Los días persiguiéndose
Luis Miguel Fuentes

1 de abril de 2004

Normalidad

Javier Arenas baja a poner orden como un abad; Zapatero completa su gobierno y coloca de mayordomo al hombre-ciprés del felipismo; se constituye la séptima legislatura del Parlamento de Andalucía, que será una sonata socialista; se refugian en capilla las viudas electorales y van de toreros los ganadores. Pero aunque se quiera, nada es normal todavía, cuando tiemblan las facas como antorchas y todas las palabras tienen filo de serpiente, aquí donde parece que no puede cambiar un gobierno sin una traición. El fondo shakesperiano de nuestra política puede ser falta de madurez democrática o mal romanticismo en un país de asonadas, puñales y galgos ahorcados. Si a nuestros políticos los echan es que los han asesinado como a un archiduque o los han violado entre cosacos como a una reina monja. Tiene que haber siempre una conspiración y unos grandes e históricos cuernos y unos ladinos que llegan a la tienda de Viriato y una capucha que esconde la sonrisa de un felón antonomásico, primordial y jorobado. Este gusto por la tragedia, tan mediterráneo, nos tiene trastornada la política, cuando aquí la tragedia ha sido otra, y no el virgo asaltado de los presidentes, ni los fantasmas o los envenenadores de los palacios. No le gusta a uno ver a los políticos pensando que han sido jinetes con guadaña los que les han descabalgado y que, en fin, el Diablo se preocupa tanto por ellos. Y no me gusta, sobre todo, porque así lo que sale es una democracia de brujos y un teatro donde el pueblo lo único que hace es llevar una lanza, que es lo más bajo que se da en teatro. Si nuestros gobernantes creen que sólo les puede derrotar un aquelarre celebrado a las puertas del Infierno, ¿qué esperanza de democracia nos dejan?

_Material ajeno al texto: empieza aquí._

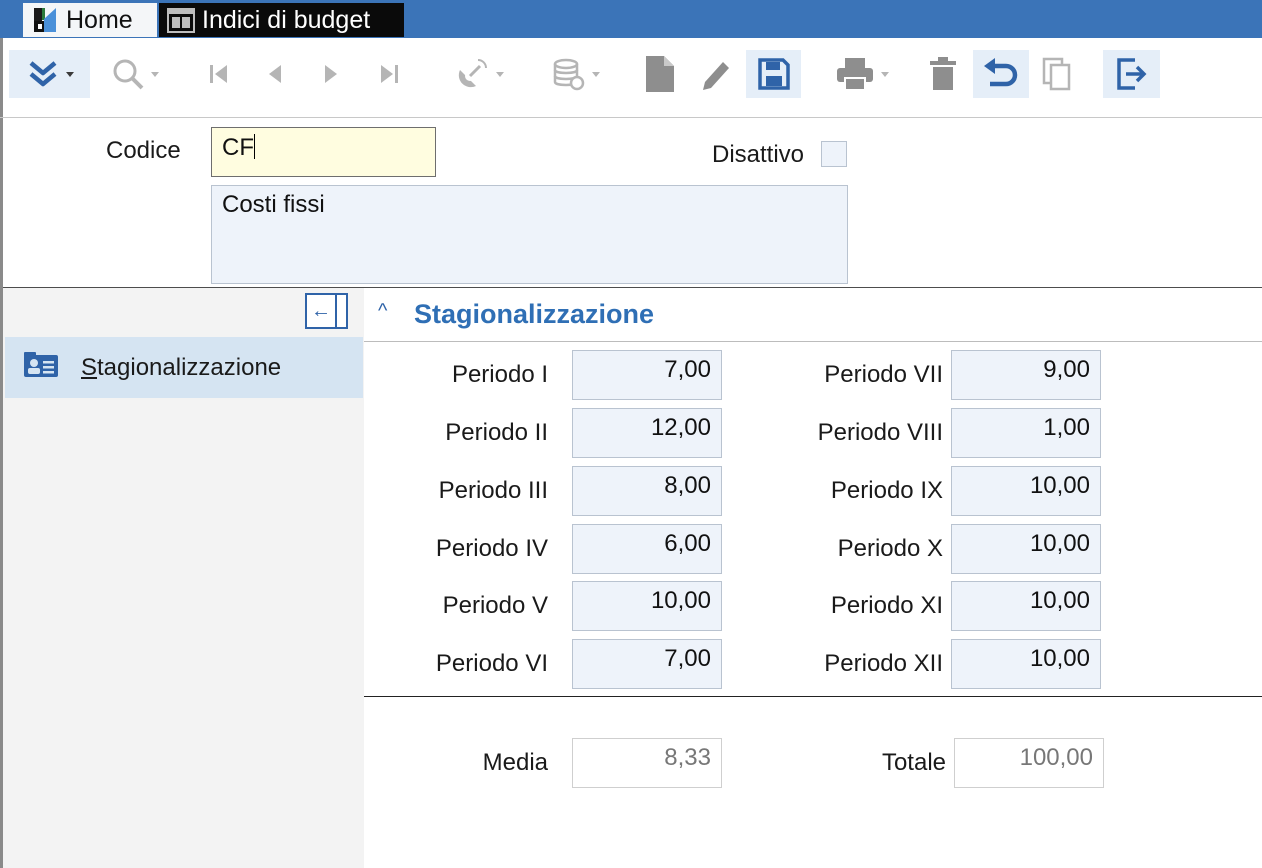 The image size is (1262, 868). Describe the element at coordinates (100, 20) in the screenshot. I see `tab-home-label: Home` at that location.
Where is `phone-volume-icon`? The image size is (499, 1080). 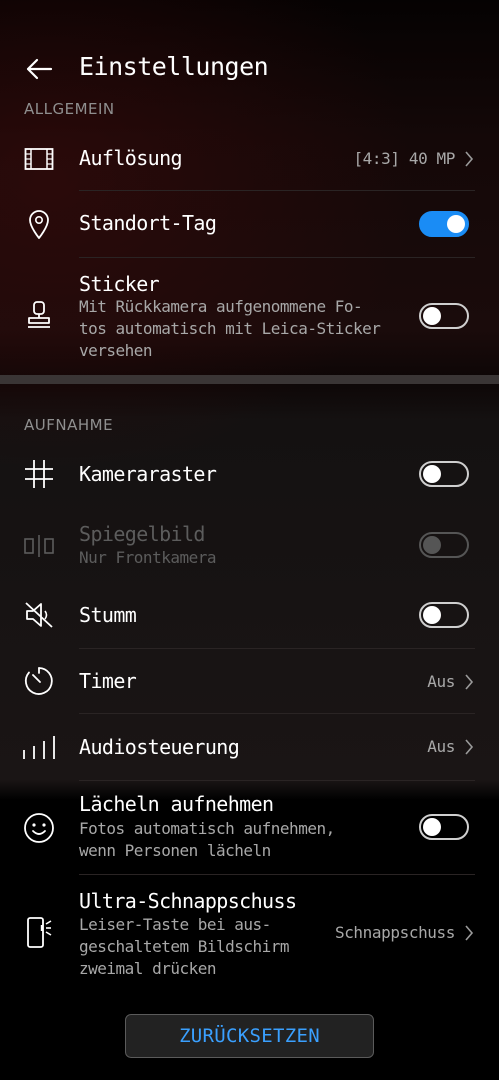
phone-volume-icon is located at coordinates (39, 933).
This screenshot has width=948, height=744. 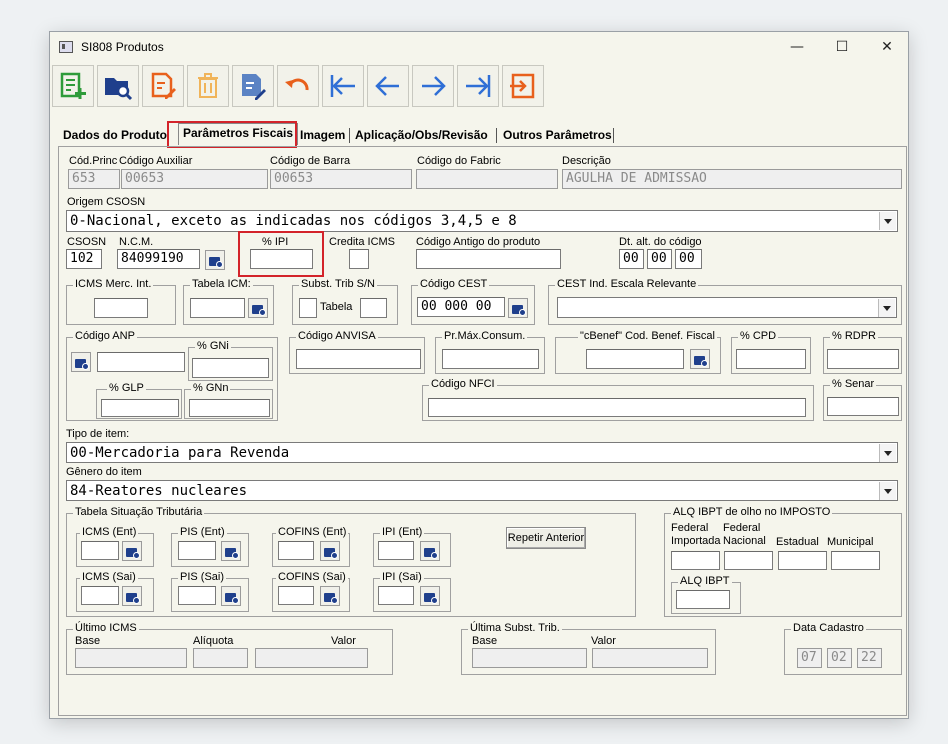 I want to click on base2-field, so click(x=530, y=658).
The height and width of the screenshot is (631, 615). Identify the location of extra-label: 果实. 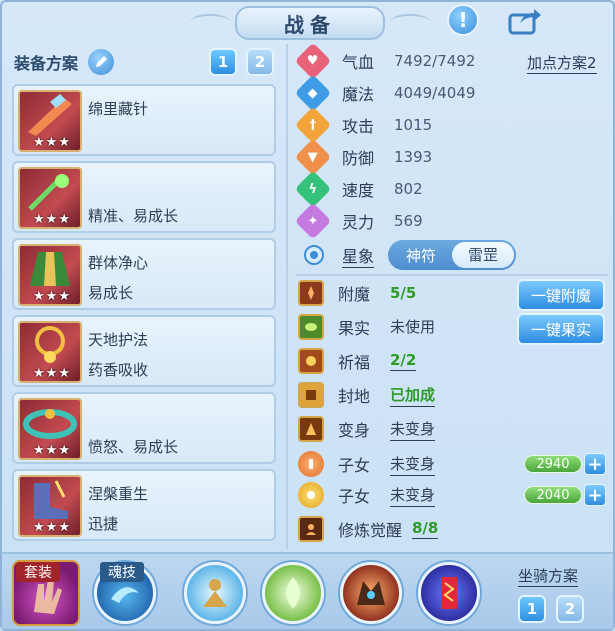
(354, 328).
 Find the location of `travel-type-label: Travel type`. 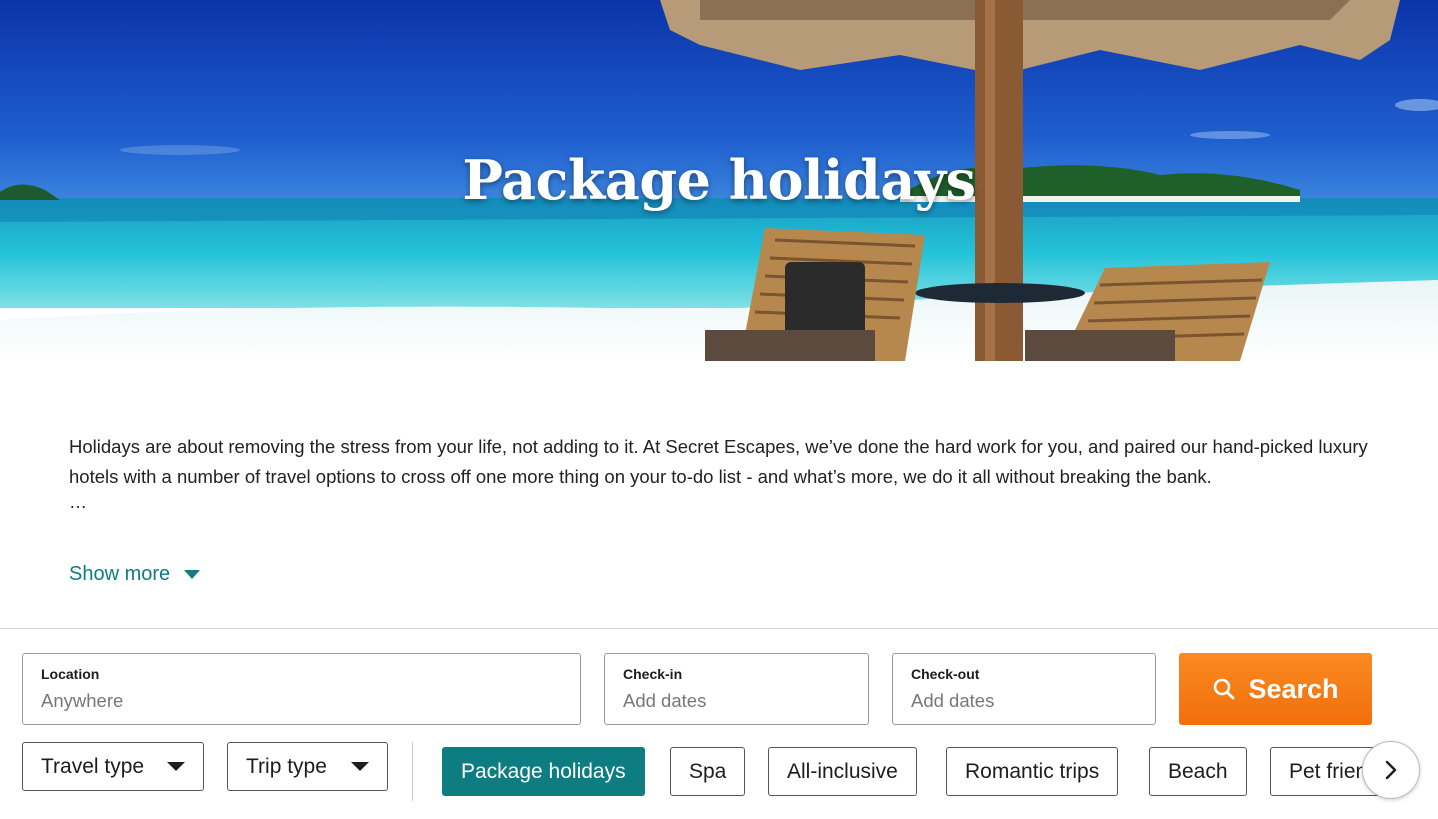

travel-type-label: Travel type is located at coordinates (93, 766).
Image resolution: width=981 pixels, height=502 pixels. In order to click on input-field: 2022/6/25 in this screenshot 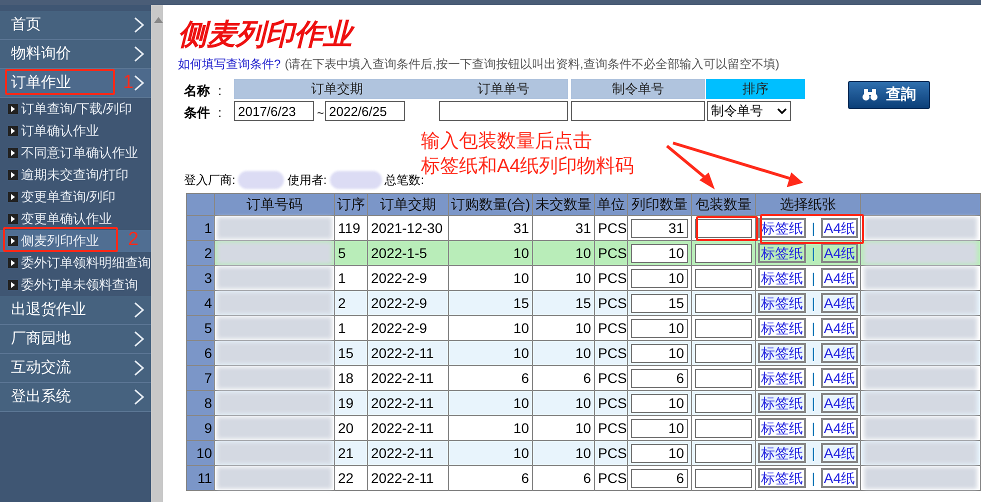, I will do `click(365, 111)`.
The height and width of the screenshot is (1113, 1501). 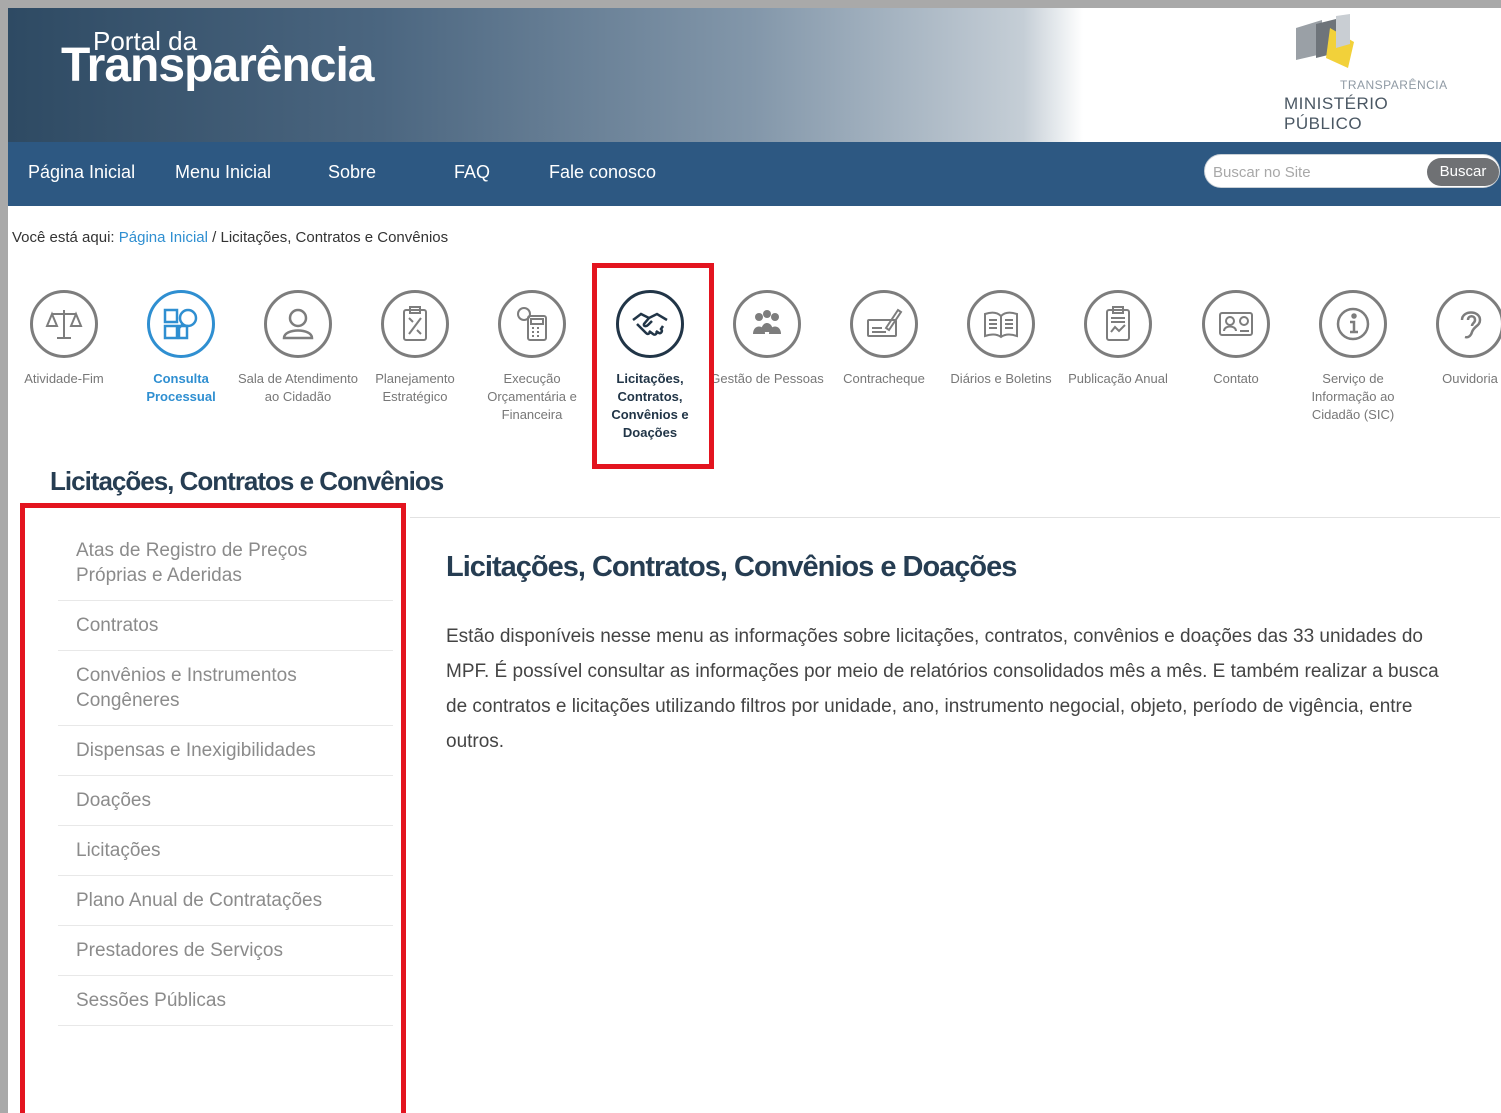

Hay ambiente de lobos, hay un ancho pantano para las venganzas, hay un rencor que crece, como el deseo, con noches, ganas aguantadas y el pensamiento negro en una media y en una flor de sangre. No recuerda uno, desde Felipe González, esta crispación en nuestra sociedad. Han vuelto el guerracivilismo, la conspiración mediática, la caída de los justos, todas las letanías de nuestro medievo político, que creíamos tan superado. Aznar, entrevistado, no parece un presidente que perdió las elecciones, sino un príncipe depuesto por una revolución de fakires. A él, nada salvo el rayo podía derribarlo. Igual que González. Vuelven una y otra vez a los muertos, aquí donde hay tanta costumbre de sacarlos a desfilar para que nos ganen siempre, ellos, las guerras. El PP se reúne en un acto patético y autocomplaciente de desagravio y parecen esperar a un resucitado. Se han instalado en esa melancolía que proporcionan las injusticias, sobre todo las inventadas. Han optado por el martirologio, por satisfacerse en sus llagas, eso que sabemos que no esconde sino una purísima soberbia. No puede haber autocrítica cuando han sido derrotados por la infamia, y aquí se unen el orgullo y la pereza. Todo esto lo creen, aun sabiendo el daño terrible que le están haciendo a nuestra democracia, tan imperfecta como necesaria. Nada, así, puede pretenderse normal. Llegaron la Historia y el pueblo y esto es lo que traen, inesperados amaneceres con el cielo volcado. Normalidad, necesitamos volver a la normalidad. Pero los dolientes, los ultrajados, los que esperan regresar con la espada y la ira y los legítimos hijos, todavía no se percatan de cuánto nos hace falta, de cuánto les hace falta.